(Pointing data for pages and screens)
+++++

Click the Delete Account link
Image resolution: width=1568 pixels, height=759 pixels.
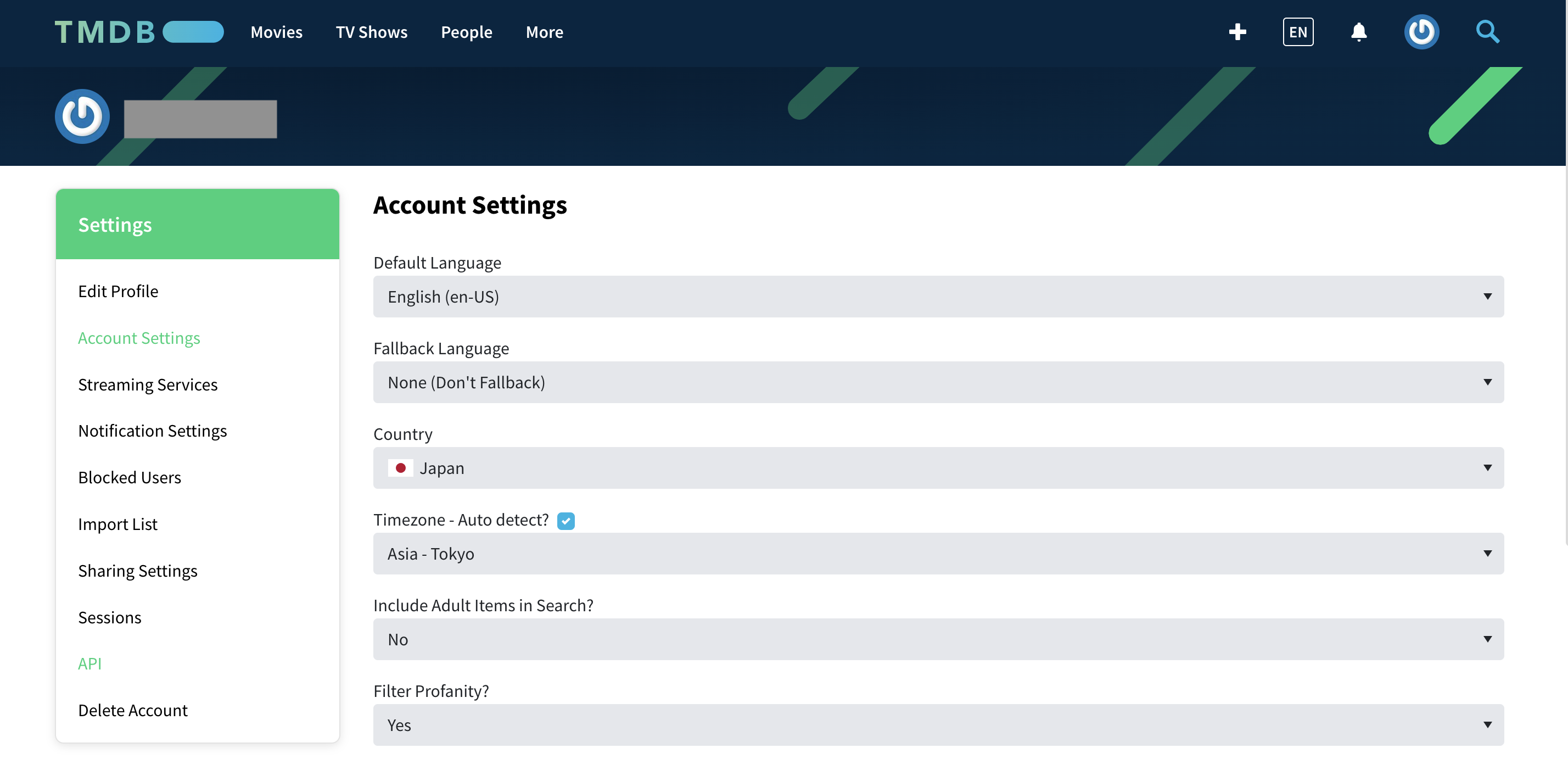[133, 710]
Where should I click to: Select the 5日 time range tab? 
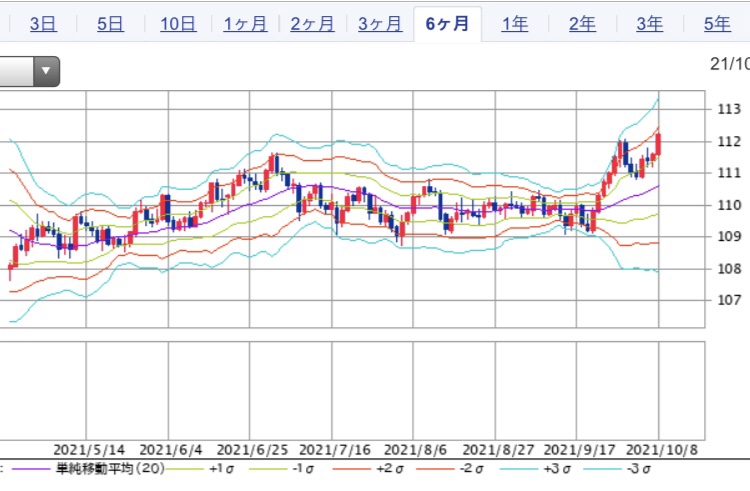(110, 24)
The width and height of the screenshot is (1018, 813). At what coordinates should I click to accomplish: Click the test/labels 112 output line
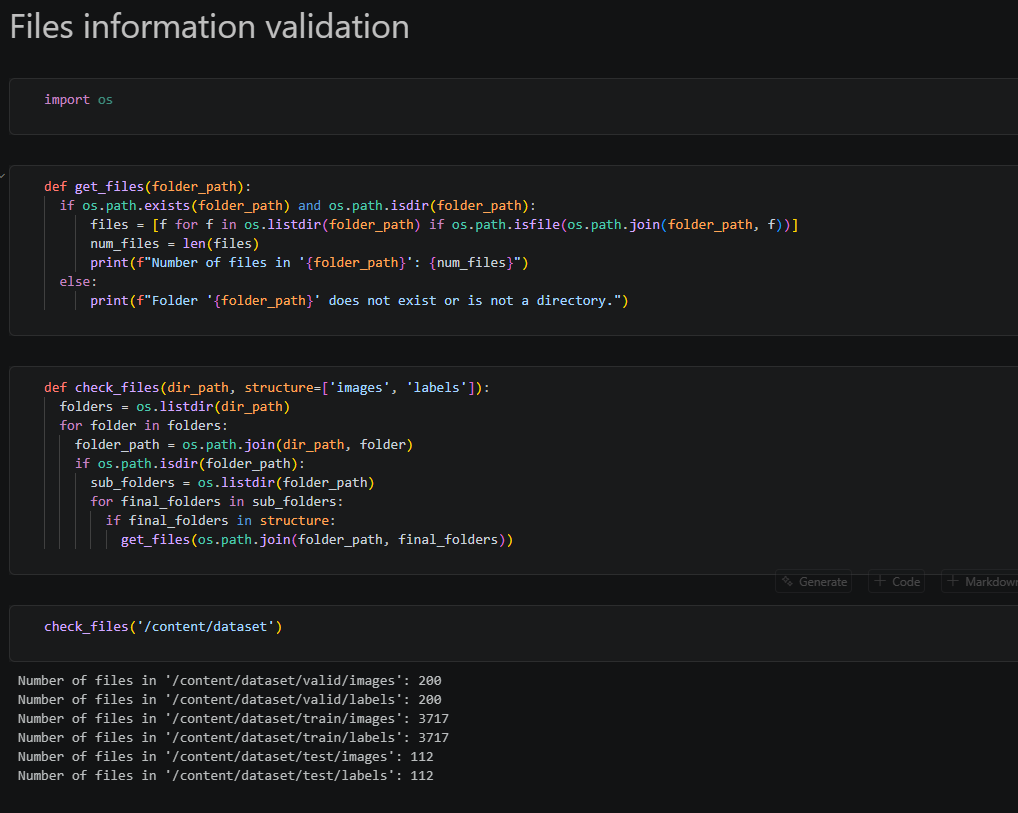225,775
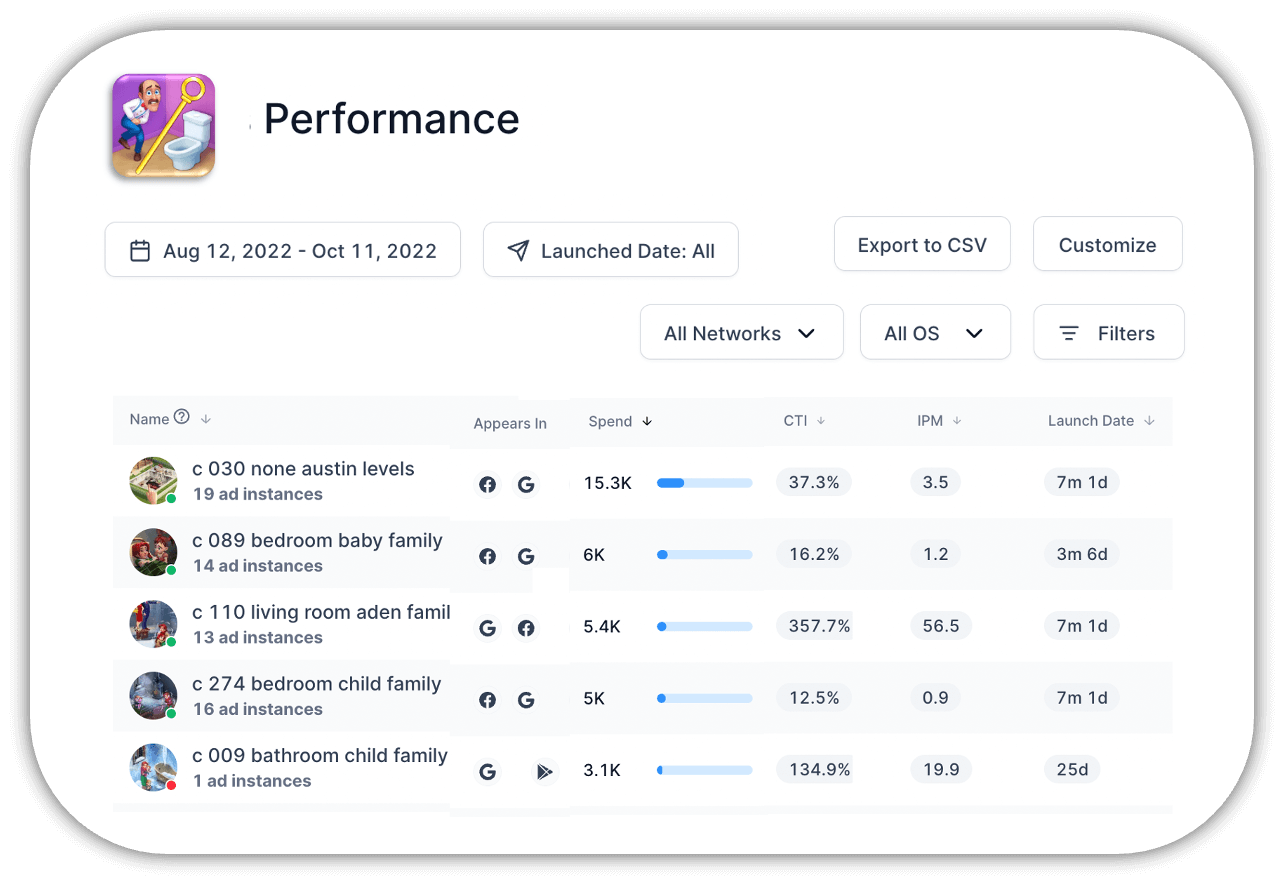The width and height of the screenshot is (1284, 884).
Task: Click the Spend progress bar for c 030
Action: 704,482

+++++

◆ **EXERCISE**:
Please reproduce every record above word for word, leaving out the pictures.

◆ **SOLUTION TO THE PROBLEM**:
Click the Delete Account link
Image resolution: width=1568 pixels, height=759 pixels.
[133, 710]
Where should I click to: Select the 5日 time range tab? 
(110, 24)
The width and height of the screenshot is (1018, 813). At what coordinates should I click to accomplish: Click the test/labels 112 output line
225,775
The width and height of the screenshot is (1284, 884).
Task: Click the Spend progress bar for c 030
Action: 704,482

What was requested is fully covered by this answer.